§ Problem description: Convert each line of the listing below into a Markdown table with the columns "Row" and "Listing line," numbering the rows in order and leaving out blank lines.

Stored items

========

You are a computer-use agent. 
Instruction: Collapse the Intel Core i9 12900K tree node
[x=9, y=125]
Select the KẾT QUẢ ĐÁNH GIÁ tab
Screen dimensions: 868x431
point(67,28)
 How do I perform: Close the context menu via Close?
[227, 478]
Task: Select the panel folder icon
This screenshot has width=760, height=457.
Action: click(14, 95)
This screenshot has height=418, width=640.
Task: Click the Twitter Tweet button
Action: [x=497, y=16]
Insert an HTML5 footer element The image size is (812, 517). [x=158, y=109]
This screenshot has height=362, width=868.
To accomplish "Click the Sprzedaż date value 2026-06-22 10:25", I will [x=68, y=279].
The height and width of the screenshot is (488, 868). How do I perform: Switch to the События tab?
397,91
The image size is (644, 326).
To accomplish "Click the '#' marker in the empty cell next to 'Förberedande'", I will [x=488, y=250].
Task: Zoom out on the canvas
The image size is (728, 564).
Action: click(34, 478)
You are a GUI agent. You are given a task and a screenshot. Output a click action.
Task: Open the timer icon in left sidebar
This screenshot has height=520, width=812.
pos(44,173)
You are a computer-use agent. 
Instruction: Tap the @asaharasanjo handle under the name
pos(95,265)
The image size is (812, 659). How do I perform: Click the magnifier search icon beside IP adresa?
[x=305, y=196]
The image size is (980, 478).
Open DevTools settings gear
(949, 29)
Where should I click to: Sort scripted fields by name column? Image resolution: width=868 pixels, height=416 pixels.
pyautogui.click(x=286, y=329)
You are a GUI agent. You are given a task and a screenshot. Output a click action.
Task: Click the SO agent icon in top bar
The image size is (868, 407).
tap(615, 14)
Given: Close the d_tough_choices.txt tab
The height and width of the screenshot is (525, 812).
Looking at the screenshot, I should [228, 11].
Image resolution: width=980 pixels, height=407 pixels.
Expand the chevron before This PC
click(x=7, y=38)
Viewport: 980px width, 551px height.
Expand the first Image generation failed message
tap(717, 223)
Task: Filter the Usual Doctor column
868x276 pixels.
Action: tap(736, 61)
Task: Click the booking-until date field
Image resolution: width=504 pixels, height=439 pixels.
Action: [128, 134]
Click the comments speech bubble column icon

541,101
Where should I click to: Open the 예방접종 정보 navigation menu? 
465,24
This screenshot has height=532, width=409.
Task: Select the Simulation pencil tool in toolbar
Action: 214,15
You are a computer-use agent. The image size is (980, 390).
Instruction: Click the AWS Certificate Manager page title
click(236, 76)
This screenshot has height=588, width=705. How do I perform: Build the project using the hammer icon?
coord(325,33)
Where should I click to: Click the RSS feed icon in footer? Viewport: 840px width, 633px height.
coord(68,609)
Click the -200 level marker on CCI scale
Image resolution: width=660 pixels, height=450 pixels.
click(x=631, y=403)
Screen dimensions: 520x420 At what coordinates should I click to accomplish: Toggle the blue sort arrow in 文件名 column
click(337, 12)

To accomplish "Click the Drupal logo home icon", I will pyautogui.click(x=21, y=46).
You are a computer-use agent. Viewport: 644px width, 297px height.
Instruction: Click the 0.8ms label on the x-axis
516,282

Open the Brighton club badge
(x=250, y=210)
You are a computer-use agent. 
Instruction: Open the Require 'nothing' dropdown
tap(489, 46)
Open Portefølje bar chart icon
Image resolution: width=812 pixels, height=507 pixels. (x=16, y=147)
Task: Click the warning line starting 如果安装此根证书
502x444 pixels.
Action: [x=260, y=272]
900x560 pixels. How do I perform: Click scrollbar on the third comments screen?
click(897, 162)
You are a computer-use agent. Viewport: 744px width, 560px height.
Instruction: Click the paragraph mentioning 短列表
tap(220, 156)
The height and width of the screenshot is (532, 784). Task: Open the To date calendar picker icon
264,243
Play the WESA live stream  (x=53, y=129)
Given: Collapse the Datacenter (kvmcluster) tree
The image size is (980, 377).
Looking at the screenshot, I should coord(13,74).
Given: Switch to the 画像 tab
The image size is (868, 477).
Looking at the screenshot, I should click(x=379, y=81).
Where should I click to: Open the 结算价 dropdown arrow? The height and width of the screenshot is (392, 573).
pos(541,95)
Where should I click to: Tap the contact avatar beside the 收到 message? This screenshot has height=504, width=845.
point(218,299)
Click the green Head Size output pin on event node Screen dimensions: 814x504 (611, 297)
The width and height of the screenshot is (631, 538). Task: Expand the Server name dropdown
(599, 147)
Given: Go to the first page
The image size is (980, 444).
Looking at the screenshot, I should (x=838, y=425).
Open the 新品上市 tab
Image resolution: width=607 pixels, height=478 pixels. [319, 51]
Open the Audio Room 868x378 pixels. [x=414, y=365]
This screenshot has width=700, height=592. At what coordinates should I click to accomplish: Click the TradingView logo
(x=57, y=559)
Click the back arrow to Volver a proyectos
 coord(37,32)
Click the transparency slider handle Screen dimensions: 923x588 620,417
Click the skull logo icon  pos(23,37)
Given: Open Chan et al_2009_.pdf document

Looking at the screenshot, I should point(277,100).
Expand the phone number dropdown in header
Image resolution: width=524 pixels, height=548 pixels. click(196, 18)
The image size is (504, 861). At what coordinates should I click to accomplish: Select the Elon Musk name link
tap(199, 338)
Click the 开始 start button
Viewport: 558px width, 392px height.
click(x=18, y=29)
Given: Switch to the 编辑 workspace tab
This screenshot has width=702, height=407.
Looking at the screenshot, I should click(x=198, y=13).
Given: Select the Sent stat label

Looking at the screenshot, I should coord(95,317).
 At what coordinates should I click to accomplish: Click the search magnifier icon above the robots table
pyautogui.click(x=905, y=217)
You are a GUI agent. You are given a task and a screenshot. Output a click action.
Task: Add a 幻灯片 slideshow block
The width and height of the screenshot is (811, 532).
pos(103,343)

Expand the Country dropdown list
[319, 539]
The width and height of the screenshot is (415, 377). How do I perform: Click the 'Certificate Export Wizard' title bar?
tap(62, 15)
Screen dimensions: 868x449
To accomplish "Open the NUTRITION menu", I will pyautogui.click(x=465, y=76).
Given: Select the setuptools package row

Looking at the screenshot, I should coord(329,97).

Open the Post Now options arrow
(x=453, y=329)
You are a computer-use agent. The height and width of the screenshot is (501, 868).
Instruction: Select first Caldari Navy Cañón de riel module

========

§ Result of the task:
| Row | Listing line |
|---|---|
| 1 | You are a computer-use agent.  |
| 2 | Instruction: Collapse the Intel Core i9 12900K tree node |
| 3 | [x=9, y=125] |
| 4 | Select the KẾT QUẢ ĐÁNH GIÁ tab |
| 5 | Screen dimensions: 868x431 |
| 6 | point(67,28) |
| 7 |  How do I perform: Close the context menu via Close? |
| 8 | [227, 478] |
| 9 | Task: Select the panel folder icon |
| 10 | This screenshot has width=760, height=457. |
| 11 | Action: click(14, 95) |
| 12 | This screenshot has height=418, width=640. |
| 13 | Task: Click the Twitter Tweet button |
| 14 | Action: [x=497, y=16] |
| 15 | Insert an HTML5 footer element The image size is (812, 517). [x=158, y=109] |
| 16 | This screenshot has height=362, width=868. |
| 17 | To accomplish "Click the Sprzedaż date value 2026-06-22 10:25", I will [x=68, y=279]. |
| 18 | The height and width of the screenshot is (488, 868). How do I perform: Switch to the События tab? |
| 19 | 397,91 |
| 20 | The image size is (644, 326). |
| 21 | To accomplish "Click the '#' marker in the empty cell next to 'Förberedande'", I will [x=488, y=250]. |
| 22 | Task: Zoom out on the canvas |
| 23 | The image size is (728, 564). |
| 24 | Action: click(34, 478) |
| 25 | You are a GUI agent. You are given a task and a screenshot. Output a click action. |
| 26 | Task: Open the timer icon in left sidebar |
| 27 | This screenshot has height=520, width=812. |
| 28 | pos(44,173) |
| 29 | You are a computer-use agent.  |
| 30 | Instruction: Tap the @asaharasanjo handle under the name |
| 31 | pos(95,265) |
| 32 | The image size is (812, 659). How do I perform: Click the magnifier search icon beside IP adresa? |
| 33 | [x=305, y=196] |
| 34 | The image size is (980, 478). |
| 35 | Open DevTools settings gear |
| 36 | (949, 29) |
| 37 | Where should I click to: Sort scripted fields by name column? Image resolution: width=868 pixels, height=416 pixels. |
| 38 | pyautogui.click(x=286, y=329) |
| 39 | You are a GUI agent. You are given a task and a screenshot. Output a click action. |
| 40 | Task: Click the SO agent icon in top bar |
| 41 | The image size is (868, 407). |
| 42 | tap(615, 14) |
| 43 | Given: Close the d_tough_choices.txt tab |
| 44 | The height and width of the screenshot is (525, 812). |
| 45 | Looking at the screenshot, I should [228, 11]. |
| 46 | Image resolution: width=980 pixels, height=407 pixels. |
| 47 | Expand the chevron before This PC |
| 48 | click(x=7, y=38) |
| 49 | Viewport: 980px width, 551px height. |
| 50 | Expand the first Image generation failed message |
| 51 | tap(717, 223) |
| 52 | Task: Filter the Usual Doctor column |
| 53 | 868x276 pixels. |
| 54 | Action: tap(736, 61) |
| 55 | Task: Click the booking-until date field |
| 56 | Image resolution: width=504 pixels, height=439 pixels. |
| 57 | Action: [128, 134] |
| 58 | Click the comments speech bubble column icon |
| 59 | 541,101 |
| 60 | Where should I click to: Open the 예방접종 정보 navigation menu?  |
| 61 | 465,24 |
| 62 | This screenshot has height=532, width=409. |
| 63 | Task: Select the Simulation pencil tool in toolbar |
| 64 | Action: 214,15 |
| 65 | You are a computer-use agent. The image size is (980, 390). |
| 66 | Instruction: Click the AWS Certificate Manager page title |
| 67 | click(236, 76) |
| 68 | This screenshot has height=588, width=705. How do I perform: Build the project using the hammer icon? |
| 69 | coord(325,33) |
| 70 | Where should I click to: Click the RSS feed icon in footer? Viewport: 840px width, 633px height. |
| 71 | coord(68,609) |
| 72 | Click the -200 level marker on CCI scale |
| 73 | Image resolution: width=660 pixels, height=450 pixels. |
| 74 | click(x=631, y=403) |
| 75 | Screen dimensions: 520x420 At what coordinates should I click to accomplish: Toggle the blue sort arrow in 文件名 column |
| 76 | click(337, 12) |
| 77 | To accomplish "Click the Drupal logo home icon", I will pyautogui.click(x=21, y=46). |
| 78 | You are a computer-use agent. Viewport: 644px width, 297px height. |
| 79 | Instruction: Click the 0.8ms label on the x-axis |
| 80 | 516,282 |
| 81 | Open the Brighton club badge |
| 82 | (x=250, y=210) |
| 83 | You are a computer-use agent.  |
| 84 | Instruction: Open the Require 'nothing' dropdown |
| 85 | tap(489, 46) |
| 86 | Open Portefølje bar chart icon |
| 87 | Image resolution: width=812 pixels, height=507 pixels. (x=16, y=147) |
| 88 | Task: Click the warning line starting 如果安装此根证书 |
| 89 | 502x444 pixels. |
| 90 | Action: [x=260, y=272] |
| 91 | 900x560 pixels. How do I perform: Click scrollbar on the third comments screen? |
| 92 | click(897, 162) |
| 93 | You are a computer-use agent. Viewport: 744px width, 560px height. |
| 94 | Instruction: Click the paragraph mentioning 短列表 |
| 95 | tap(220, 156) |
| 96 | The height and width of the screenshot is (532, 784). Task: Open the To date calendar picker icon |
| 97 | 264,243 |
| 98 | Play the WESA live stream  (x=53, y=129) |
| 99 | Given: Collapse the Datacenter (kvmcluster) tree |
| 100 | The image size is (980, 377). |
| 101 | Looking at the screenshot, I should coord(13,74). |
| 102 | Given: Switch to the 画像 tab |
| 103 | The image size is (868, 477). |
| 104 | Looking at the screenshot, I should click(x=379, y=81). |
| 105 | Where should I click to: Open the 结算价 dropdown arrow? The height and width of the screenshot is (392, 573). |
| 106 | pos(541,95) |
| 107 | Where should I click to: Tap the contact avatar beside the 收到 message? This screenshot has height=504, width=845. |
| 108 | point(218,299) |
| 109 | Click the green Head Size output pin on event node Screen dimensions: 814x504 (611, 297) |
| 110 | The width and height of the screenshot is (631, 538). Task: Expand the Server name dropdown |
| 111 | (599, 147) |
| 112 | Given: Go to the first page |
| 113 | The image size is (980, 444). |
| 114 | Looking at the screenshot, I should (x=838, y=425). |
| 115 | Open the 新品上市 tab |
| 116 | Image resolution: width=607 pixels, height=478 pixels. [319, 51] |
| 117 | Open the Audio Room 868x378 pixels. [x=414, y=365] |
| 118 | This screenshot has width=700, height=592. At what coordinates should I click to accomplish: Click the TradingView logo |
| 119 | (x=57, y=559) |
| 120 | Click the back arrow to Volver a proyectos |
| 121 |  coord(37,32) |
| 122 | Click the transparency slider handle Screen dimensions: 923x588 620,417 |
| 123 | Click the skull logo icon  pos(23,37) |
| 124 | Given: Open Chan et al_2009_.pdf document |
| 125 | Looking at the screenshot, I should point(277,100). |
| 126 | Expand the phone number dropdown in header |
| 127 | Image resolution: width=524 pixels, height=548 pixels. click(196, 18) |
| 128 | The image size is (504, 861). At what coordinates should I click to accomplish: Select the Elon Musk name link |
| 129 | tap(199, 338) |
| 130 | Click the 开始 start button |
| 131 | Viewport: 558px width, 392px height. |
| 132 | click(x=18, y=29) |
| 133 | Given: Switch to the 编辑 workspace tab |
| 134 | This screenshot has width=702, height=407. |
| 135 | Looking at the screenshot, I should click(x=198, y=13). |
| 136 | Given: Select the Sent stat label |
| 137 | Looking at the screenshot, I should coord(95,317). |
| 138 |  At what coordinates should I click to accomplish: Click the search magnifier icon above the robots table |
| 139 | pyautogui.click(x=905, y=217) |
| 140 | You are a GUI agent. You are given a task and a screenshot. Output a click action. |
| 141 | Task: Add a 幻灯片 slideshow block |
| 142 | The width and height of the screenshot is (811, 532). |
| 143 | pos(103,343) |
| 144 | Expand the Country dropdown list |
| 145 | [319, 539] |
| 146 | The width and height of the screenshot is (415, 377). How do I perform: Click the 'Certificate Export Wizard' title bar? |
| 147 | tap(62, 15) |
| 148 | Screen dimensions: 868x449 |
| 149 | To accomplish "Open the NUTRITION menu", I will pyautogui.click(x=465, y=76). |
| 150 | Given: Select the setuptools package row |
| 151 | Looking at the screenshot, I should coord(329,97). |
| 152 | Open the Post Now options arrow |
| 153 | (x=453, y=329) |
| 154 | You are a computer-use agent. The height and width of the screenshot is (501, 868). |
| 155 | Instruction: Select first Caldari Navy Cañón de riel module |